When the stock has thickened, stir in the spices.

Then add the jalapeño.

Then stir in the beans and throw in your bay leaf. *If you’re feeling fancy (and happen to have a Parmesan rind on hand), toss it into the chili now. Simmer for 20 minutes.

After 20 minutes, remove bay leaf and Parmesan rind, garnish with sour cream and chopped parsley, and serve. This recipe doubles (or triples) very well, so make as much as you want!

Red Lentil Soup.

I’m always on the lookout for new healthy, yummy, and portable dishes to bring to work for lunch. This bright and fragrant spiced lentil soup is full of protein and iron, and it’s sure to hold you over until you get home for dinner! And the best part is, dried lentils are so much faster and easier to cook with than many of their fellow legumes, which require soaking overnight. Lentils only cook 20-30 minutes until they’re tender and ready to eat!


1 large onion, diced
4 carrots, peeled and diced
3-5 cloves garlic, minced
2 cups red lentils, picked clean and rinsed
8 cups water or stock (I used homemade chicken stock, but vegetable stock is just as good)
1 tbsp cumin
1 tbsp turmeric
1/2 tsp coriander
1/4 tsp ground ginger
2 bay leaves
salt and pepper to taste
olive oil


In a dutch oven or large soup pot, saute the carrot and onion in olive oil until soft. Add garlic and cook another minute or two.

Add the washed lentils and water or stock. Then add the cumin, turmeric, coriander, ginger, bay leaves, and salt and pepper. Bring to a boil, then reduce to a simmer and cook 20 – 30 minutes, stirring occasionally, until lentils are tender. Remove from heat.

A very yummy soup, even if one of your bay leaves is broken...

Discard bay leaves and puree in batches. Garnish with parsley and serve with crusty brown bread and butter.


I love any recipe with a mirepoix, and minestrone soup is no exception. A tasty Italian classic with a simple country elegance, minestrone is as easy as it is beautiful. It’s a fairly basic vegetable soup in a tomato broth,  but packs a vegetable punch and is a healthy way to warm up on a chilly day!

1 large onion, chopped
4 carrots, peeled and chopped
4 celery stalks, chopped (leaves included)
4 garlic cloves, minced
1 large potato, cubed
1 bunch Swiss chard, stems removed, leaves chopped
14 oz canned crushed tomato
5 cups vegetable broth
1 can cannellini beans, drained and rinsed
1/4 cup Parmesan cheese
olive oil
herbs de Provence


In a large pot, heat oil on medium and add onion, carrot, celery, and garlic.

When onion is soft, stir in potato. Top mixture with chard and herbs de Provence and cover.

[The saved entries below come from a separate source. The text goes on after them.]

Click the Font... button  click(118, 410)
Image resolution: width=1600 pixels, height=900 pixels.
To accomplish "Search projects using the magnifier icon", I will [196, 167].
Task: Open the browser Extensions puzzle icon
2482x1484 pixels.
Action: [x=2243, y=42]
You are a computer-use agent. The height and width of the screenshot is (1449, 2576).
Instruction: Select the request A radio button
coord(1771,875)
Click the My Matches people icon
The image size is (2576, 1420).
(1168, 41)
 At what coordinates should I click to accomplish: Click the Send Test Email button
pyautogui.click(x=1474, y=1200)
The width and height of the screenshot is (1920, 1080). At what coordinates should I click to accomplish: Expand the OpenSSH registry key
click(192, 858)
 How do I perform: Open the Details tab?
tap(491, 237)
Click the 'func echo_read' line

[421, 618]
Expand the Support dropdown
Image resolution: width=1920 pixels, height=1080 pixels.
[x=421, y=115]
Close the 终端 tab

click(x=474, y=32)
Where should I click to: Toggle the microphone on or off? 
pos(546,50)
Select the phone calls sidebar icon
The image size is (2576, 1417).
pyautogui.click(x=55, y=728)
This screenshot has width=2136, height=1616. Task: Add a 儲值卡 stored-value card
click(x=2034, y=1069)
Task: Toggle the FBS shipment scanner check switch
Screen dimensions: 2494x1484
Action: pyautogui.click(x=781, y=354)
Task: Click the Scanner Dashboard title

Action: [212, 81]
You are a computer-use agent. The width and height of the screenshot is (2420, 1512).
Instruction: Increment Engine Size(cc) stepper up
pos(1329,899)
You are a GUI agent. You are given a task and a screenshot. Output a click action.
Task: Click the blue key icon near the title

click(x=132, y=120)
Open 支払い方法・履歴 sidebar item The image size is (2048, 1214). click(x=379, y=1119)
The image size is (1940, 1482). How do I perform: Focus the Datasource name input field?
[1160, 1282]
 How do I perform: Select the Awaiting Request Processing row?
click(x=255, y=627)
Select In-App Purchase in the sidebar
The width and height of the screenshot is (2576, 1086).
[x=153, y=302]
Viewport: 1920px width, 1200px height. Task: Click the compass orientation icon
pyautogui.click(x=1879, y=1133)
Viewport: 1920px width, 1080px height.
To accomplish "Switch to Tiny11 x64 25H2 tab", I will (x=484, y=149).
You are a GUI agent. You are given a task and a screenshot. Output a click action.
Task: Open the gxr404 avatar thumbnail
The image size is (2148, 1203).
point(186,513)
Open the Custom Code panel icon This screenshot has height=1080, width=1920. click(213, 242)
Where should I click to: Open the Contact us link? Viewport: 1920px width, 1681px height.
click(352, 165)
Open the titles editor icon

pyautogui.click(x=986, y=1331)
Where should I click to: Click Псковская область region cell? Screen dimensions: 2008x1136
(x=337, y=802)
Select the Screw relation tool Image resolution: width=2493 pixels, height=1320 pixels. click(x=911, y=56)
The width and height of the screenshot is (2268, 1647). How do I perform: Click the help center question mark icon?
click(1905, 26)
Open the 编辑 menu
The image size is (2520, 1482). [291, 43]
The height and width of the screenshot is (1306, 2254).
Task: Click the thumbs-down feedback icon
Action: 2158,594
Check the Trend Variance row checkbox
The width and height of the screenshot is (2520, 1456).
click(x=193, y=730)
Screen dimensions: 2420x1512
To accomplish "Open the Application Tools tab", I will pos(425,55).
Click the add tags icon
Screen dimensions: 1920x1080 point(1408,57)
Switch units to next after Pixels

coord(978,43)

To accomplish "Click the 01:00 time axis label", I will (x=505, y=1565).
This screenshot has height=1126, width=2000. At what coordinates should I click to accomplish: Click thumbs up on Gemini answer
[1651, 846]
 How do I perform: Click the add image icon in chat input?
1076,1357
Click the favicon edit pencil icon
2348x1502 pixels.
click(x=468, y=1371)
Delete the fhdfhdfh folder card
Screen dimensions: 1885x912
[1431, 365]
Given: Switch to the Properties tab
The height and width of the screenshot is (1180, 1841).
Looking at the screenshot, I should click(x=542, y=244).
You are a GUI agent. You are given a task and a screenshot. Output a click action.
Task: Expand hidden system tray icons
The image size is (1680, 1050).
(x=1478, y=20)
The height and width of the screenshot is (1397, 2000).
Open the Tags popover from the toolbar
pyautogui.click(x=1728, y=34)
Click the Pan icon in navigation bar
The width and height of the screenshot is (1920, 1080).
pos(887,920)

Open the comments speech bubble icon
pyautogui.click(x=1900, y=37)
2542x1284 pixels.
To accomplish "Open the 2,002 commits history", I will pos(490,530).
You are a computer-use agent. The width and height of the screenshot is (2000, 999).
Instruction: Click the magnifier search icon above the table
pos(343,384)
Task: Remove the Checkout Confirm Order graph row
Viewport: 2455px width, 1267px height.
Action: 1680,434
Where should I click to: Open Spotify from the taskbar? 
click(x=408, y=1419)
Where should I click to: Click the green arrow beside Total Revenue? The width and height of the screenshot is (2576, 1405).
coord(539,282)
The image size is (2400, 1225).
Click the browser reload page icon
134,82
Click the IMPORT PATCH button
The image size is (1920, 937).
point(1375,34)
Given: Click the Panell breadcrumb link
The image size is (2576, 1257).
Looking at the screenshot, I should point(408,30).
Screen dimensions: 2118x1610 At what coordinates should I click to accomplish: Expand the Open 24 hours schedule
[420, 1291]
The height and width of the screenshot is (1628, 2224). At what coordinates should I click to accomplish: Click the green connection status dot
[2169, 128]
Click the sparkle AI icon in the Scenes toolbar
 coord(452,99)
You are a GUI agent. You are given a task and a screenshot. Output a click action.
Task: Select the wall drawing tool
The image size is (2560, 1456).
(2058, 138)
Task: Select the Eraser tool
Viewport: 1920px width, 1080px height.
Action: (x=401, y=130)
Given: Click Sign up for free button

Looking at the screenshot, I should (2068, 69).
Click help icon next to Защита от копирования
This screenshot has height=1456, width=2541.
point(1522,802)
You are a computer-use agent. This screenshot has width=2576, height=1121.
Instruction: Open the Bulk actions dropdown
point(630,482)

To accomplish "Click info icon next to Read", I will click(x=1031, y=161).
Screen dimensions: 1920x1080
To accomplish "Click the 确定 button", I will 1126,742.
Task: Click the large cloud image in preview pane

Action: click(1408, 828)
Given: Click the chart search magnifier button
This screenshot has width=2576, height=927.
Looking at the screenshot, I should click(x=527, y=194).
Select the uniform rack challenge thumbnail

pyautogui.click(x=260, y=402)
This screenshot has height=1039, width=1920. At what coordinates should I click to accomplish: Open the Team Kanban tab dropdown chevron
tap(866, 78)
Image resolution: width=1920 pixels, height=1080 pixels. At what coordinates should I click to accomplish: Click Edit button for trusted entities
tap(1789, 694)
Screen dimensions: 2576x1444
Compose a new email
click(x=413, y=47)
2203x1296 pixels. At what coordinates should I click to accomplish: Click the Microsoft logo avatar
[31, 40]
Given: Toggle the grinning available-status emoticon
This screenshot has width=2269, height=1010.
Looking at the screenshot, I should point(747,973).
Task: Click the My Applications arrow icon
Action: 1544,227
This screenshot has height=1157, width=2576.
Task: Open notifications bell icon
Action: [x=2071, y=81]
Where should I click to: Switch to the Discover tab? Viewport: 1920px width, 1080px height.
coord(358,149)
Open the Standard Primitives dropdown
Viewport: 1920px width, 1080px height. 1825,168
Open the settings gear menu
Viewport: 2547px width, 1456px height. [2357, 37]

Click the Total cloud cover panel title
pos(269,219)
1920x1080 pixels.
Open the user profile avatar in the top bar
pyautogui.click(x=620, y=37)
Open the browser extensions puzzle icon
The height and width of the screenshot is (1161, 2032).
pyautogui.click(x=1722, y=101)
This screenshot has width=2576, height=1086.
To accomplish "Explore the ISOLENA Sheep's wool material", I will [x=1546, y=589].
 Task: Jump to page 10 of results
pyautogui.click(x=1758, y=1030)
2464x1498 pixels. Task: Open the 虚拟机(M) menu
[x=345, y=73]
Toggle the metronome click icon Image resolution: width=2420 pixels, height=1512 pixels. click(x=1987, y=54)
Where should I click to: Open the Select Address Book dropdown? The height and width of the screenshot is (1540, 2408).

Allow the chard to cook until beginning to soften.

Then add tomato and broth and stir. Simmer uncovered for 15 minutes.

In a food processor, puree beans with 1/4 cup water until smooth. Stir bean puree and Parmesan cheese into soup and season with salt and pepper. Cook 10-15 minutes more.

Remove from heat and serve with bread or over pasta.